Reading passage |
The present study shows varying degrees of compliance with the different measures contained within standard precautions. The majority of the participants declared use of hand rub (74.7%) following most procedures. Compliance with glove use was reported by 85.1% in our study which corroborates the findings of a study from Nigeria [13]. The reported use was high (90%) when in contact with potentially infectious surfaces and this is in keeping with findings (97%) from a developed country setting [14].

In spite of the perceived risk of getting exposed to blood-borne infections, in the present study 7.4% of the HCWs had not completed the hepatitis B vaccine schedule. This is, however, better than the findings from studies conducted in the northern part of India [12] and the United States [15] that report higher rate of incomplete hepatitis B vaccination (23% and 25%, resp.).

Regarding eye protection, our study showed that only 22% reported compliance as compared to similar studies from India, where 32% of the HCWs wore eye protection when indicated [16, 17]. Contrary to this, compliance with the use of eye protective gear was found to be 63% in developed countries [14]. Likewise, in comparison to the developed countries [14] where a whopping 62% consistently used outer protective clothing, only about 28% of the respondents in this study claimed using it when indicated.

In the current study 17.2% of the HCWs reported at least one NSI in the previous one year, whereas a higher proportion of NSIs (30–57%) have been reported in studies from North West Ethiopia [18], Indianapolis [19], sub-Saharan countries [20], southern Ethiopia [21], and Indonesia [22]. Likewise, a study from North India [23] has also reported high proportion (80.1%) of NSIs among the HCWs of a tertiary care hospital. It is of concern that of the 17.3% NSIs reported in the study only 5.6% were conveyed to the concerned hospital authorities, which is in contrast to the findings (37.8%) from elsewhere [21]. It is also disturbing that more than half of the participants (59.3%) did not appear to follow needle safety precautions and recapping needles was recounted as a common practice. This is almost in sync with the findings from rural North India and Nigeria where about 30–40% of the participants resorted to recapping of needles always [16, 24]. Studies have shown 87% to 95% compliance with the correct disposal of sharps into designated sharps containers [14, 17], but the reported practice in this population is slightly lower (80%).

Dataset extract |
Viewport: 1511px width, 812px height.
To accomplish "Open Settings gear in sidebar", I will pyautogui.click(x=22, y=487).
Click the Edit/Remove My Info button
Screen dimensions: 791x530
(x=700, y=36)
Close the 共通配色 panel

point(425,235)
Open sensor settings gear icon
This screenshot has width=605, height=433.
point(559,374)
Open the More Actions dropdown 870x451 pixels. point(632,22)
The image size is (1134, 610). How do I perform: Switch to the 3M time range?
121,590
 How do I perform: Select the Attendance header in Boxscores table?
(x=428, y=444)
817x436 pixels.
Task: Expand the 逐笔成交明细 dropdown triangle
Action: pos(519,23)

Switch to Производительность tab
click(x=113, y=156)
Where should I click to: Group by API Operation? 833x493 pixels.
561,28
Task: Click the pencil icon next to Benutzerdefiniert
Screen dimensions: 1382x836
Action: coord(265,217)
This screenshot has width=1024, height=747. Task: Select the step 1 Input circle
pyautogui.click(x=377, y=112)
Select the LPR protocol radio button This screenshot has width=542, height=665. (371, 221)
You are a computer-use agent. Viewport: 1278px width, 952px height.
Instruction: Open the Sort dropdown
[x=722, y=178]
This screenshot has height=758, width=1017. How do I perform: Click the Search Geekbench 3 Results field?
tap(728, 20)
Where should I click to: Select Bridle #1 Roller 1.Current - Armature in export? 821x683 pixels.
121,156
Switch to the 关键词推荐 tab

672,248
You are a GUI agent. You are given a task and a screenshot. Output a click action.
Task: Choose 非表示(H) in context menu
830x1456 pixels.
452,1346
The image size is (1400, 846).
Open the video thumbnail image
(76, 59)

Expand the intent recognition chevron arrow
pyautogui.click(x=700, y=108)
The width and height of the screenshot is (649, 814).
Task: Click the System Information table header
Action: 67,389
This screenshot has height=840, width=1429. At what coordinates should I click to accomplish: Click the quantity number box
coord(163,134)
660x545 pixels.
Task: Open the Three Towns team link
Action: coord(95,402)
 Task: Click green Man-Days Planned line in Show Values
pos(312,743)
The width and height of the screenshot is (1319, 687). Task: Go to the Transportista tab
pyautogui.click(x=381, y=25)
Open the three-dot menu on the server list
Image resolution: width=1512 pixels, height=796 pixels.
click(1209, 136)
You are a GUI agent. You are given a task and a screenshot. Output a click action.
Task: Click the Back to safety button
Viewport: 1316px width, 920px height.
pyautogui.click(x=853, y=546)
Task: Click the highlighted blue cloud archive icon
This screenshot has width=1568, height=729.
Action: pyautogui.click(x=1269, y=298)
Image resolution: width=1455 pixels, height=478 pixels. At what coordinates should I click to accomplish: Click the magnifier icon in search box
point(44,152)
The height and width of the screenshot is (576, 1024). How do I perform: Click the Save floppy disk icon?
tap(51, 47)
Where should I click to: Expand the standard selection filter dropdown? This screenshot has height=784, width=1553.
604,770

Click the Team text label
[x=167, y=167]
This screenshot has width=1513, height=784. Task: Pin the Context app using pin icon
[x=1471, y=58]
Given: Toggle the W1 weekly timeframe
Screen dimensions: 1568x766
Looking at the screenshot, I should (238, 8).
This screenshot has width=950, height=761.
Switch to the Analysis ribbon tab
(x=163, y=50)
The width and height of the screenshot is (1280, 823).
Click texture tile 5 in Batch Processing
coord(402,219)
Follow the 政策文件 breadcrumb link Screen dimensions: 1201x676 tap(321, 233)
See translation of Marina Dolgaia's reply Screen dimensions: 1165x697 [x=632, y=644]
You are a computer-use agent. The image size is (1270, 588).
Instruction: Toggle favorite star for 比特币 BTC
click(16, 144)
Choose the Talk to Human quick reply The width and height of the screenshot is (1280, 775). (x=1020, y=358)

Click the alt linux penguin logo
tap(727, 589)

Aim of the task | Return the full passage on compliance with standard precautions above word for word.

Exercise solution |
The present study shows varying degrees of compliance with the different measures contained within standard precautions. The majority of the participants declared use of hand rub (74.7%) following most procedures. Compliance with glove use was reported by 85.1% in our study which corroborates the findings of a study from Nigeria [13]. The reported use was high (90%) when in contact with potentially infectious surfaces and this is in keeping with findings (97%) from a developed country setting [14].

In spite of the perceived risk of getting exposed to blood-borne infections, in the present study 7.4% of the HCWs had not completed the hepatitis B vaccine schedule. This is, however, better than the findings from studies conducted in the northern part of India [12] and the United States [15] that report higher rate of incomplete hepatitis B vaccination (23% and 25%, resp.).

Regarding eye protection, our study showed that only 22% reported compliance as compared to similar studies from India, where 32% of the HCWs wore eye protection when indicated [16, 17]. Contrary to this, compliance with the use of eye protective gear was found to be 63% in developed countries [14]. Likewise, in comparison to the developed countries [14] where a whopping 62% consistently used outer protective clothing, only about 28% of the respondents in this study claimed using it when indicated.

In the current study 17.2% of the HCWs reported at least one NSI in the previous one year, whereas a higher proportion of NSIs (30–57%) have been reported in studies from North West Ethiopia [18], Indianapolis [19], sub-Saharan countries [20], southern Ethiopia [21], and Indonesia [22]. Likewise, a study from North India [23] has also reported high proportion (80.1%) of NSIs among the HCWs of a tertiary care hospital. It is of concern that of the 17.3% NSIs reported in the study only 5.6% were conveyed to the concerned hospital authorities, which is in contrast to the findings (37.8%) from elsewhere [21]. It is also disturbing that more than half of the participants (59.3%) did not appear to follow needle safety precautions and recapping needles was recounted as a common practice. This is almost in sync with the findings from rural North India and Nigeria where about 30–40% of the participants resorted to recapping of needles always [16, 24]. Studies have shown 87% to 95% compliance with the correct disposal of sharps into designated sharps containers [14, 17], but the reported practice in this population is slightly lower (80%).